EXERCISE AIM: Which lines of the entries below run from the one holding "Ja (498, 2540)" to the one holding "HARO a colpo d'occhio (147, 2276)", inclusive? Set down exactly those lines and no others.
——————
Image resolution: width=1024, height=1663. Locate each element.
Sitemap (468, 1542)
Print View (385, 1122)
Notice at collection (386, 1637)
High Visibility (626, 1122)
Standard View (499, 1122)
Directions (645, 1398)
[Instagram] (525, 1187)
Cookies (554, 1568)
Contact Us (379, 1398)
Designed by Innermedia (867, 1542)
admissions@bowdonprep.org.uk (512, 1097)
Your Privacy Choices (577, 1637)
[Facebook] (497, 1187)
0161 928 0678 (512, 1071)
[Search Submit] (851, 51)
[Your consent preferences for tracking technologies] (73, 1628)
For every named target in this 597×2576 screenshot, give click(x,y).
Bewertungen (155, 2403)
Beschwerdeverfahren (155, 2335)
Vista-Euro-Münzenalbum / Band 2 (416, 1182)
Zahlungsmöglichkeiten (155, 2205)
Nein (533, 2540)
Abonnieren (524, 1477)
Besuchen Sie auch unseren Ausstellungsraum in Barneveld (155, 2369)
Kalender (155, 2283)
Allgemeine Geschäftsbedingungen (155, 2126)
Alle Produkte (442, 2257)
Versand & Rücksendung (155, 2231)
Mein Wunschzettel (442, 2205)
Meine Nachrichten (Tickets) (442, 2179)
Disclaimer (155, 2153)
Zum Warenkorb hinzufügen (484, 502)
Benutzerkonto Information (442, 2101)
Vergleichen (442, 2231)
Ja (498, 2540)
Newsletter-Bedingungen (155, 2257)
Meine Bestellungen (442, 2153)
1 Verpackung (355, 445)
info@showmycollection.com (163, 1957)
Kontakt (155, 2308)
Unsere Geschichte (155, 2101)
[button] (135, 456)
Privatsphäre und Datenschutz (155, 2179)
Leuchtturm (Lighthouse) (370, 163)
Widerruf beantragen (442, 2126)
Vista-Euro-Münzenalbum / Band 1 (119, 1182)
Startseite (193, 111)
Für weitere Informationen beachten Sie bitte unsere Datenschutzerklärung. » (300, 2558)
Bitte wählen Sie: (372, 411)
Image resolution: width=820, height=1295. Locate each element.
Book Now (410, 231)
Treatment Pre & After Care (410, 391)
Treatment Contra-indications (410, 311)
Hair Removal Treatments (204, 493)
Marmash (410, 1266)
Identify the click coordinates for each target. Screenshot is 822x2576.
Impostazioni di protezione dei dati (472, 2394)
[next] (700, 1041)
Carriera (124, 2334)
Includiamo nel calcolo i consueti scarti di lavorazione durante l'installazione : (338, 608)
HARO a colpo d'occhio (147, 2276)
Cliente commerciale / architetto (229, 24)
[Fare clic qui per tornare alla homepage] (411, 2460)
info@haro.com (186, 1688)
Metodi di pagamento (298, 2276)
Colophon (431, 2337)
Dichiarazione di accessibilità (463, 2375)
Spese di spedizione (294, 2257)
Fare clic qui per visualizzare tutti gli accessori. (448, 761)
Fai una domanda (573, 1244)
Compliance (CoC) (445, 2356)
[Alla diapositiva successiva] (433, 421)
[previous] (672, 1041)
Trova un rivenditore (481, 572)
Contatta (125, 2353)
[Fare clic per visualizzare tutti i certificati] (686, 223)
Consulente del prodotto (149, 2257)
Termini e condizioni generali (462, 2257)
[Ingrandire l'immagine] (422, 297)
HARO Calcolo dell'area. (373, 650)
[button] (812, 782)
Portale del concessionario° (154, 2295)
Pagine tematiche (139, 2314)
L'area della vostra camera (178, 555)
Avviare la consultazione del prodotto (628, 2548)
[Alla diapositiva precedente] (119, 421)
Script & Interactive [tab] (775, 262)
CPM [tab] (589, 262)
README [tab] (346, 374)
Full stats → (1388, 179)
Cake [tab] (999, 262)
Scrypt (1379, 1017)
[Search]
——————
EXERCISE OUTPUT:
Ja (498, 2540)
Newsletter-Bedingungen (155, 2257)
Meine Bestellungen (442, 2153)
1 Verpackung (355, 445)
info@showmycollection.com (163, 1957)
Kontakt (155, 2308)
Unsere Geschichte (155, 2101)
[button] (135, 456)
Privatsphäre und Datenschutz (155, 2179)
Leuchtturm (Lighthouse) (370, 163)
Widerruf beantragen (442, 2126)
Vista-Euro-Münzenalbum / Band 1 (119, 1182)
Startseite (193, 111)
Für weitere Informationen beachten Sie bitte unsere Datenschutzerklärung. » (300, 2558)
Bitte wählen Sie: (372, 411)
Image resolution: width=820, height=1295. Locate each element.
Book Now (410, 231)
Treatment Pre & After Care (410, 391)
Treatment Contra-indications (410, 311)
Hair Removal Treatments (204, 493)
Marmash (410, 1266)
Identify the click coordinates for each target. Screenshot is 822x2576.
Impostazioni di protezione dei dati (472, 2394)
[next] (700, 1041)
Carriera (124, 2334)
Includiamo nel calcolo i consueti scarti di lavorazione durante l'installazione : (338, 608)
HARO a colpo d'occhio (147, 2276)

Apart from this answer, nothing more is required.